EXERCISE INPUT ▸
────────────────────
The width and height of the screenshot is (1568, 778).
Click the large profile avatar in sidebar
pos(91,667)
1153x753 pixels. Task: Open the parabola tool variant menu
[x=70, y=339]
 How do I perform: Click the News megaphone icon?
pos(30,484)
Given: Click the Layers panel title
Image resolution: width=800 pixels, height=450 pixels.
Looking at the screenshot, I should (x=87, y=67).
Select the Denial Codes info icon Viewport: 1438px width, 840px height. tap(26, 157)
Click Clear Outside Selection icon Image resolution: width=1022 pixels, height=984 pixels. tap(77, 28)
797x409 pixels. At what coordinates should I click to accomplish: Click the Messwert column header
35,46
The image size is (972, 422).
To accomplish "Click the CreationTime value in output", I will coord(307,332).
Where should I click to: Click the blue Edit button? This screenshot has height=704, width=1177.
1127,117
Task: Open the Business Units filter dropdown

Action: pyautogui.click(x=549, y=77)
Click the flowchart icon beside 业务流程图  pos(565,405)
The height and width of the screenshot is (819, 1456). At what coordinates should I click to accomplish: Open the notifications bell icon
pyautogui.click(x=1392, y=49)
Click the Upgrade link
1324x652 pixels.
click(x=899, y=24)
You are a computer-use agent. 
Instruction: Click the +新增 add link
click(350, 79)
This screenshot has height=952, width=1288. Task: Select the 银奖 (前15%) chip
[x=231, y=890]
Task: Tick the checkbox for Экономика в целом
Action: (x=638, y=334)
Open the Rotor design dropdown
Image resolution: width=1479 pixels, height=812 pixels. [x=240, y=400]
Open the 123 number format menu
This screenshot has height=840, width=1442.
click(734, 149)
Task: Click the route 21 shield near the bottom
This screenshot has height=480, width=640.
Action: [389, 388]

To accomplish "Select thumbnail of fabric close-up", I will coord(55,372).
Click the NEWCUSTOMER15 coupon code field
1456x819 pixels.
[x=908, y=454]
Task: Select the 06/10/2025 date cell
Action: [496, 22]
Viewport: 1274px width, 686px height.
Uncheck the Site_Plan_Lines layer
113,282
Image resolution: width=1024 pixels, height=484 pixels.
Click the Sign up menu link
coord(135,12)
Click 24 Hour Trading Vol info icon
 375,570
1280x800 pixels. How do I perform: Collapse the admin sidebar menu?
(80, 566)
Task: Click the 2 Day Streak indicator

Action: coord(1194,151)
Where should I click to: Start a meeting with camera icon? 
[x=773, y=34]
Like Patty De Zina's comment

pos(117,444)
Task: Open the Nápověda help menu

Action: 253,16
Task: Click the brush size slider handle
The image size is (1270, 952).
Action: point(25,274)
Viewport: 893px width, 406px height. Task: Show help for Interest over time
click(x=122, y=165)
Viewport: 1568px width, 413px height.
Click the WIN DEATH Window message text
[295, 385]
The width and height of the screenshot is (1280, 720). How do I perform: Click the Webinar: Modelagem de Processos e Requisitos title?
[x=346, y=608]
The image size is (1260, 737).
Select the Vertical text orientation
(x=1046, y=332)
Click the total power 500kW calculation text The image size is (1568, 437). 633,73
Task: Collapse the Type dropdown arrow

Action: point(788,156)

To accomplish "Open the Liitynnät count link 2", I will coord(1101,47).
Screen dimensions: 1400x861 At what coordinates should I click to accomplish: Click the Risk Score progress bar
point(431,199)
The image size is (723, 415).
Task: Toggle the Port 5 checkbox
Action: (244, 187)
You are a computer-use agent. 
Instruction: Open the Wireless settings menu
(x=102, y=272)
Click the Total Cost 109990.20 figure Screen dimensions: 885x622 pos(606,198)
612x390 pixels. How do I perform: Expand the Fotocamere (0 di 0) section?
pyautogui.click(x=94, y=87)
────────────────────
Copy out every one of the items above word for word.

The width and height of the screenshot is (1568, 778).
Click the large profile avatar in sidebar
pos(91,667)
1153x753 pixels. Task: Open the parabola tool variant menu
[x=70, y=339]
 How do I perform: Click the News megaphone icon?
pos(30,484)
Given: Click the Layers panel title
Image resolution: width=800 pixels, height=450 pixels.
Looking at the screenshot, I should (x=87, y=67).
Select the Denial Codes info icon Viewport: 1438px width, 840px height. tap(26, 157)
Click Clear Outside Selection icon Image resolution: width=1022 pixels, height=984 pixels. tap(77, 28)
797x409 pixels. At what coordinates should I click to accomplish: Click the Messwert column header
35,46
The image size is (972, 422).
To accomplish "Click the CreationTime value in output", I will coord(307,332).
Where should I click to: Click the blue Edit button? This screenshot has height=704, width=1177.
1127,117
Task: Open the Business Units filter dropdown

Action: pyautogui.click(x=549, y=77)
Click the flowchart icon beside 业务流程图  pos(565,405)
The height and width of the screenshot is (819, 1456). At what coordinates should I click to accomplish: Open the notifications bell icon
pyautogui.click(x=1392, y=49)
Click the Upgrade link
1324x652 pixels.
click(x=899, y=24)
You are a computer-use agent. 
Instruction: Click the +新增 add link
click(350, 79)
This screenshot has height=952, width=1288. Task: Select the 银奖 (前15%) chip
[x=231, y=890]
Task: Tick the checkbox for Экономика в целом
Action: (x=638, y=334)
Open the Rotor design dropdown
Image resolution: width=1479 pixels, height=812 pixels. [x=240, y=400]
Open the 123 number format menu
This screenshot has height=840, width=1442.
click(734, 149)
Task: Click the route 21 shield near the bottom
This screenshot has height=480, width=640.
Action: [389, 388]

To accomplish "Select thumbnail of fabric close-up", I will coord(55,372).
Click the NEWCUSTOMER15 coupon code field
1456x819 pixels.
[x=908, y=454]
Task: Select the 06/10/2025 date cell
Action: [496, 22]
Viewport: 1274px width, 686px height.
Uncheck the Site_Plan_Lines layer
113,282
Image resolution: width=1024 pixels, height=484 pixels.
Click the Sign up menu link
coord(135,12)
Click 24 Hour Trading Vol info icon
 375,570
1280x800 pixels. How do I perform: Collapse the admin sidebar menu?
(80, 566)
Task: Click the 2 Day Streak indicator

Action: coord(1194,151)
Where should I click to: Start a meeting with camera icon? 
[x=773, y=34]
Like Patty De Zina's comment

pos(117,444)
Task: Open the Nápověda help menu

Action: 253,16
Task: Click the brush size slider handle
The image size is (1270, 952).
Action: point(25,274)
Viewport: 893px width, 406px height. Task: Show help for Interest over time
click(x=122, y=165)
Viewport: 1568px width, 413px height.
Click the WIN DEATH Window message text
[295, 385]
The width and height of the screenshot is (1280, 720). How do I perform: Click the Webinar: Modelagem de Processos e Requisitos title?
[x=346, y=608]
The image size is (1260, 737).
Select the Vertical text orientation
(x=1046, y=332)
Click the total power 500kW calculation text The image size is (1568, 437). 633,73
Task: Collapse the Type dropdown arrow

Action: point(788,156)

To accomplish "Open the Liitynnät count link 2", I will coord(1101,47).
Screen dimensions: 1400x861 At what coordinates should I click to accomplish: Click the Risk Score progress bar
point(431,199)
The image size is (723, 415).
Task: Toggle the Port 5 checkbox
Action: (244, 187)
You are a computer-use agent. 
Instruction: Open the Wireless settings menu
(x=102, y=272)
Click the Total Cost 109990.20 figure Screen dimensions: 885x622 pos(606,198)
612x390 pixels. How do I perform: Expand the Fotocamere (0 di 0) section?
pyautogui.click(x=94, y=87)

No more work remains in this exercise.